Up ahead, the crest of the dam curved sharply to the left and merged with an earthen abutment. At the merge was a swinging gate, which stood open to allow pedestrians and cyclists through. It was equipped with reflective panels so that, when shut, it would be visible to motorists at night. To the right of the gate was a single-storey, dilapidated brick structure with a tile roof. Having seen a lot of stickers plastered to the gate and railing at the point of the merge, I doubled back to photograph them, the bicycle beneath me responding nimbly.
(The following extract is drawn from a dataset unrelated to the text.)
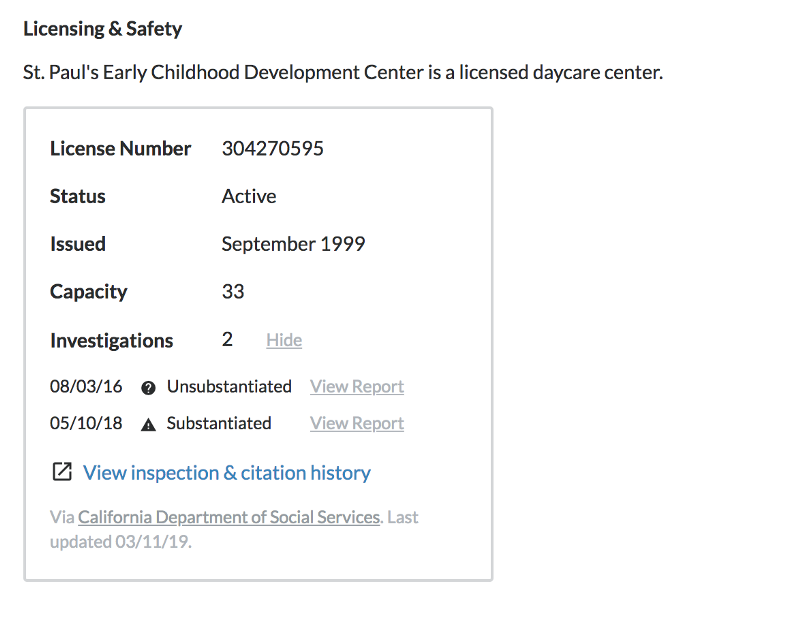
Task: Click the question mark icon beside Unsubstantiated
Action: (x=149, y=387)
As I was photographing stickers out by the gate, a man walked past me, whom I for the most part ignored. I had the feeling that I was being watched from the park’s thick foliage, which was now to my right (since I had turned around), which compelled me to bicycle into the brick structure. Its windows were missing, allowing isolated shafts of bright sunlight to stream into a dark, cool interior with a churned-up dirt floor. A pair of wooden pillars supported the roof overhead. The wall to my left featured one standard-sized door and three windows. At the far end of the structure was stood another set of open double doors. Near the double doors through which I’d entered were a number of interesting bits of street art, which I photographed. Feeling emboldened by being inside (and away, I figured, from prying eyes), I removed a sticker from my wallet and cast about for a good spot to stick it.
As I was searching for the best possible place for my sticker to live, I glanced down at it where it was poised in my right hand. As is customary, part of it had been torn off upon completion, the other part showing an intricate, black and white drawing of a mask that resembled that of a Mexican lucha libre wrestler.